[[ Records provided, beginning ]]

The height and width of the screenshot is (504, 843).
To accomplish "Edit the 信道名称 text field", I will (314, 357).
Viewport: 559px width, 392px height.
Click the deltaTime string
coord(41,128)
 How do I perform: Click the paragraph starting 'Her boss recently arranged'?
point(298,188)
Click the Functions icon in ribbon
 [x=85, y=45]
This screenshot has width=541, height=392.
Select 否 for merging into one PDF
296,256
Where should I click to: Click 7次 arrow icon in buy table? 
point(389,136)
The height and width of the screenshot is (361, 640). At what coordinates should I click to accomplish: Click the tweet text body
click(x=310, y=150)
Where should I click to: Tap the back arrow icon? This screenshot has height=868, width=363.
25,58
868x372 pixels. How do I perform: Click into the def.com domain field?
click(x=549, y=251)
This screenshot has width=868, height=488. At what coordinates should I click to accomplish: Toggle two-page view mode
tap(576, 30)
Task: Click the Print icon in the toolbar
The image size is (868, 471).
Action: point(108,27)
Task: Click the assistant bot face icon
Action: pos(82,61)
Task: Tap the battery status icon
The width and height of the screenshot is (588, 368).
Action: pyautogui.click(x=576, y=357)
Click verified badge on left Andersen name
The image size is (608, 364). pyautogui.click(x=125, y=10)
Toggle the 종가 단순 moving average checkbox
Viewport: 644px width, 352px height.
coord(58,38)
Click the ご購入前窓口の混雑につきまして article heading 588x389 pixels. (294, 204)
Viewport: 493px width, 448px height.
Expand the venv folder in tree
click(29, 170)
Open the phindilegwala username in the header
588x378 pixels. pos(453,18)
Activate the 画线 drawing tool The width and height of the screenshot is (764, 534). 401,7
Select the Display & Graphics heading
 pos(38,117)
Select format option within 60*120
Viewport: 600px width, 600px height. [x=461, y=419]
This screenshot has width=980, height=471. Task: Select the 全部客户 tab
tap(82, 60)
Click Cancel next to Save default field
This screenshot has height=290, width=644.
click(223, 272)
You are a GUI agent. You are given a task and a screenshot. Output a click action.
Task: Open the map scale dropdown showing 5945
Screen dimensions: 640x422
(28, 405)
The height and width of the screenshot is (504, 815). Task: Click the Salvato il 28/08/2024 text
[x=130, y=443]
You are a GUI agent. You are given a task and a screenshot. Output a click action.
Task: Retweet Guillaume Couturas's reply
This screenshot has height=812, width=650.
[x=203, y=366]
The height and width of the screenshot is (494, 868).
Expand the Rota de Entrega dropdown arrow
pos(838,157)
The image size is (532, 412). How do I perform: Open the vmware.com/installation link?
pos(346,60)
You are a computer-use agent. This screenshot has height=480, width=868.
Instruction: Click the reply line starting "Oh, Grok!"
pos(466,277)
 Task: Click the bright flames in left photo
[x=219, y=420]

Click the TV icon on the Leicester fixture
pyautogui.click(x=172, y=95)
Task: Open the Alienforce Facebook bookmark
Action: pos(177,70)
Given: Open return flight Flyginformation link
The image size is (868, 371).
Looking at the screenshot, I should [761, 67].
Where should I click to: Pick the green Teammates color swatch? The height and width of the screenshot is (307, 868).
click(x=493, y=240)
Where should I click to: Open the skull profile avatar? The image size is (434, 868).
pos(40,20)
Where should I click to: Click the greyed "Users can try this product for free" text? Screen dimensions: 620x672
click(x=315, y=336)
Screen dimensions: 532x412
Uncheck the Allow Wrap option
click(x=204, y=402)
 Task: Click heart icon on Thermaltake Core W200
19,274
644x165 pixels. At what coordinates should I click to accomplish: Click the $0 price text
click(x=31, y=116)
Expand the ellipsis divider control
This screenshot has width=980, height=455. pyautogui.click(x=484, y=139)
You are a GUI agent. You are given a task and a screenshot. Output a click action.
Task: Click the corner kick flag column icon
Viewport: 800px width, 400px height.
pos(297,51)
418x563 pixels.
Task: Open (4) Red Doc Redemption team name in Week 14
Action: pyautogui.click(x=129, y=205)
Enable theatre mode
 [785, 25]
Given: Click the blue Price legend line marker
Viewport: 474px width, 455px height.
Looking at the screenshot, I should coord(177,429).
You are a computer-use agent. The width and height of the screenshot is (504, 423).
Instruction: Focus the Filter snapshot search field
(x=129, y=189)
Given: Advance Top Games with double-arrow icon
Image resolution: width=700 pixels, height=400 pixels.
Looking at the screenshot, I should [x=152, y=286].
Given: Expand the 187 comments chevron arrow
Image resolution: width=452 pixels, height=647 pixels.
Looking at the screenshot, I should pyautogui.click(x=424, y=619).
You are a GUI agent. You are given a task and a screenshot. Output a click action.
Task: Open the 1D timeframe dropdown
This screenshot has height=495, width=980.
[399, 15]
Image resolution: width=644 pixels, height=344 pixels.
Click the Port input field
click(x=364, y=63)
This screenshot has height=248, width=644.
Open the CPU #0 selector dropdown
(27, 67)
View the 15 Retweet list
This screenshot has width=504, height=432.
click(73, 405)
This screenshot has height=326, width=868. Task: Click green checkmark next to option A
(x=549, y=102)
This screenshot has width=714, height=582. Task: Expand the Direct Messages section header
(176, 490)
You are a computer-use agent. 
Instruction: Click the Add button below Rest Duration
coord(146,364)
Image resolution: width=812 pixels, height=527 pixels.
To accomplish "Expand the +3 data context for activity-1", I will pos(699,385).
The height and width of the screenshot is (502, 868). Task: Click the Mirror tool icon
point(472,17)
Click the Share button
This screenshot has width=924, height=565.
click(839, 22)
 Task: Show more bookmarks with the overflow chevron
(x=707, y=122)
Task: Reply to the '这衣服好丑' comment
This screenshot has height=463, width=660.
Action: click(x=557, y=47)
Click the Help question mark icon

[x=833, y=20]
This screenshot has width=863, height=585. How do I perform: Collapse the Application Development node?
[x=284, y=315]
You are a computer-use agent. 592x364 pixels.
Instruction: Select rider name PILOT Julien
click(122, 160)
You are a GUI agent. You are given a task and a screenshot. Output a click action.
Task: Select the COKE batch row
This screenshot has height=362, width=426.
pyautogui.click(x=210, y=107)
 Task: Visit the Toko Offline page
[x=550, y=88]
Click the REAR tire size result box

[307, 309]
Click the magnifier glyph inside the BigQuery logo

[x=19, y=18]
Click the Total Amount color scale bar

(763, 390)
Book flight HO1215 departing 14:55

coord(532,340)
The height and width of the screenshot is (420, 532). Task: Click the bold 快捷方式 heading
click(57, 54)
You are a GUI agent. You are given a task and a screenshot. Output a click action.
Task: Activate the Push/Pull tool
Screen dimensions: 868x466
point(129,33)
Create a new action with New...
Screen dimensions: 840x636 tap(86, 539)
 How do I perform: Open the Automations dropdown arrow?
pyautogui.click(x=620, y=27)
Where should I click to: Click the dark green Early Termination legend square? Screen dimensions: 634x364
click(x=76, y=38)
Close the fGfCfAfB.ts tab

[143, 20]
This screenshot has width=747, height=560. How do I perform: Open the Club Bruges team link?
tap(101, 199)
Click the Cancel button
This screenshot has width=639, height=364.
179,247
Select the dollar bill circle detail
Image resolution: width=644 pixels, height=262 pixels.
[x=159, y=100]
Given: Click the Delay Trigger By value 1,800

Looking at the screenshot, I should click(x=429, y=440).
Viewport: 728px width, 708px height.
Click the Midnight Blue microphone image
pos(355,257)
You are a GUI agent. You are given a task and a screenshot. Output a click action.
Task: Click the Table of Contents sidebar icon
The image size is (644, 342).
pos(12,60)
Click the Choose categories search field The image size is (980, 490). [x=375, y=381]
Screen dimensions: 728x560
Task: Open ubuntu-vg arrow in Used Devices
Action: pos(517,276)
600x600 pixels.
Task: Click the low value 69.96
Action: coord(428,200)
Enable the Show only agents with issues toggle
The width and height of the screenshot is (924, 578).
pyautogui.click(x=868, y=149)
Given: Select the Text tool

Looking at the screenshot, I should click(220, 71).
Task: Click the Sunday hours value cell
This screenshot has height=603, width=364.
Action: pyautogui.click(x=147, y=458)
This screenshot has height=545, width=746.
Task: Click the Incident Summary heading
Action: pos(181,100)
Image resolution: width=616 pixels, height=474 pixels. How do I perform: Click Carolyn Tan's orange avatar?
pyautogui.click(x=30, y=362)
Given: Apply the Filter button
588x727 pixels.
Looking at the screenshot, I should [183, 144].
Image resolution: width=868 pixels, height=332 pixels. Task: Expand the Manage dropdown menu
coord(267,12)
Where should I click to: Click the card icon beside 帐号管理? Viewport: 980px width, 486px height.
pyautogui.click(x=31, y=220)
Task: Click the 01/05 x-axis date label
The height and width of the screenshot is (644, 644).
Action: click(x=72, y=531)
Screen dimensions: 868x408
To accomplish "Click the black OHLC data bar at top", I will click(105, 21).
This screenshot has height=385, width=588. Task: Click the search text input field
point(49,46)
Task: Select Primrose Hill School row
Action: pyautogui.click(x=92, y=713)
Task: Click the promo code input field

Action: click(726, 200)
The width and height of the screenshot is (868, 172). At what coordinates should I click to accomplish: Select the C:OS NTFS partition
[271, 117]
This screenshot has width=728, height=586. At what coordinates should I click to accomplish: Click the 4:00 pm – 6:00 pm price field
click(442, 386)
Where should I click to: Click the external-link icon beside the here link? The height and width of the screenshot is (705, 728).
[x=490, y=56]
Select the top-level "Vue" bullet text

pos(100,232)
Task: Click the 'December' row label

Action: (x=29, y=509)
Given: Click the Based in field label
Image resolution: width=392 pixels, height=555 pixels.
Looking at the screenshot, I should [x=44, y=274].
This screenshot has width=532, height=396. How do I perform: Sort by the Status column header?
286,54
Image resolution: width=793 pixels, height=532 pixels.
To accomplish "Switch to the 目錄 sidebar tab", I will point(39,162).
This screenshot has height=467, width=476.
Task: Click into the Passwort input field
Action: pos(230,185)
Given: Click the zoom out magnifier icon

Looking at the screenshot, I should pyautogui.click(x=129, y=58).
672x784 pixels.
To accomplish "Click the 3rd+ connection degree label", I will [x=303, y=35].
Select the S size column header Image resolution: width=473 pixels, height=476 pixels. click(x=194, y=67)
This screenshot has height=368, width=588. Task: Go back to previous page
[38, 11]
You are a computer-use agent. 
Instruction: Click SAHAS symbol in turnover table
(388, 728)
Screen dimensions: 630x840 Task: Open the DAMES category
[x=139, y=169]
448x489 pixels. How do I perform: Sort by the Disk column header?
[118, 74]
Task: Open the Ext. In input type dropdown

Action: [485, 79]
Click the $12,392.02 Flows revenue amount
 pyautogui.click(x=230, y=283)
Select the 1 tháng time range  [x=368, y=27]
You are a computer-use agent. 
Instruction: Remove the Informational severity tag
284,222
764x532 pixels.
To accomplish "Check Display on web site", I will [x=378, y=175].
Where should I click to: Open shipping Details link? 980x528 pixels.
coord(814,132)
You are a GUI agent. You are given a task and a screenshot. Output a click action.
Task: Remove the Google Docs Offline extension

[[ Records provided, end ]]

Your task is to reproduce the entries exactly, starting at the first line and ending with the line containing "This screenshot has width=541, height=392.".

The height and width of the screenshot is (504, 843).
To accomplish "Edit the 信道名称 text field", I will (314, 357).
Viewport: 559px width, 392px height.
Click the deltaTime string
coord(41,128)
 How do I perform: Click the paragraph starting 'Her boss recently arranged'?
point(298,188)
Click the Functions icon in ribbon
 [x=85, y=45]
This screenshot has width=541, height=392.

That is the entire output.